Remember just said reCAPTCHA, this time, they change logo!

No, that's not the point, the point is, they completely revolutionized CAPTCHA. reCAPTCHA developed a whole new form of CAPTCHA device. All you have to do is click on the box and the verification is done. It's very simple, no fuss. Even the website page becomes refreshing. And its interception success rate is several times higher than traditional text CAPTCHAs!

So how does this new reCAPTCHA work? Simply put, when you enter the page, the software begins to collect all kinds of information about you, including your IP, cookies, time, resolution, mouse movements, keyboard operations and other miscellaneous data, when you click on the completion of this information is processed by the server and ultimately determine whether you are a real person. So the new reCAPTCHA collects more information than a traditional text CAPTCHA and is harder to crack.

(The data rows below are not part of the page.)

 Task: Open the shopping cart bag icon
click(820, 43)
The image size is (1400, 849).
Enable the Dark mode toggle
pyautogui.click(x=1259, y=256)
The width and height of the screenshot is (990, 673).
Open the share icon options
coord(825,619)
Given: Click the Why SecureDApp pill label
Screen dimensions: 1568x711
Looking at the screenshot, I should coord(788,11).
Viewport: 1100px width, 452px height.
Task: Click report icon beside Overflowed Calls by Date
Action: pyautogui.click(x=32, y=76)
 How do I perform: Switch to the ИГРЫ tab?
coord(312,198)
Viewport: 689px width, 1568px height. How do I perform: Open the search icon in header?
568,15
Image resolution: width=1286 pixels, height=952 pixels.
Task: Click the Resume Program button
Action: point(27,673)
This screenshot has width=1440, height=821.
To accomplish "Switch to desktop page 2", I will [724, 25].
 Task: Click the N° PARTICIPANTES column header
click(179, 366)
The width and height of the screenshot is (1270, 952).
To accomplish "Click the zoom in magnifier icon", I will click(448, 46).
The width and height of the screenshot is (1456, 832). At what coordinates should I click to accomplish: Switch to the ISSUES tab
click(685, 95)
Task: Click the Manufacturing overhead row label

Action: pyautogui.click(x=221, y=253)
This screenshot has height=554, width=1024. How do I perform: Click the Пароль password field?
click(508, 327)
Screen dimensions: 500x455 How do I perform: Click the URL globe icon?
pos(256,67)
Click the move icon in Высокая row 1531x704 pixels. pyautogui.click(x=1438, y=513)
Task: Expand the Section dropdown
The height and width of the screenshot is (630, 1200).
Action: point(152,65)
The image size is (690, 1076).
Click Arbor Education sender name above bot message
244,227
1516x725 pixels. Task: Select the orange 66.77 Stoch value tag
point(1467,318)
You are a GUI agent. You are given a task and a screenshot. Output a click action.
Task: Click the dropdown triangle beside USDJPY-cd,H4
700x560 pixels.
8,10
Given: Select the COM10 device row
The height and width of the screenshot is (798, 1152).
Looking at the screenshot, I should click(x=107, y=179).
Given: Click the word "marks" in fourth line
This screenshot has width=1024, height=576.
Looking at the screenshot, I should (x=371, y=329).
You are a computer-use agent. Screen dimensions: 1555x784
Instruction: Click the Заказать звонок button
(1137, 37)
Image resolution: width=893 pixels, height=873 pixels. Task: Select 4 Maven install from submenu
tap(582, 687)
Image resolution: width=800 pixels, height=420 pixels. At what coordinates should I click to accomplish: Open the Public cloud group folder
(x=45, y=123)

Normally, such a perceptual model would require a huge amount of data to be trained successfully, but fortunately reCAPTCHA has a powerful backend in Google, who has facilitated this service so strongly that they have no shortage of user data. Nowadays, you can already see it on major foreign websites, including youtube, facebook, and so on.

"Tough on bots, easy on humans" is the slogan of reCAPTCHA, and it's true. The service is completely free, just sign up on their website to get the interface to use. You can totally get one to play with on your own site if you want. It's a lot more fun than using all kinds of ugly CAPTCHAs!

CAPTCHA has been around for about 15 years now, and it has been branded as a technological development in the information age. Google's efforts to develop a new type of CAPTCHA have allowed us to see a more convenient future, and more importantly, the goal of technological development should be to make people's lives more convenient rather than adding to the problem. In contrast, 12306 should not be ashamed of it?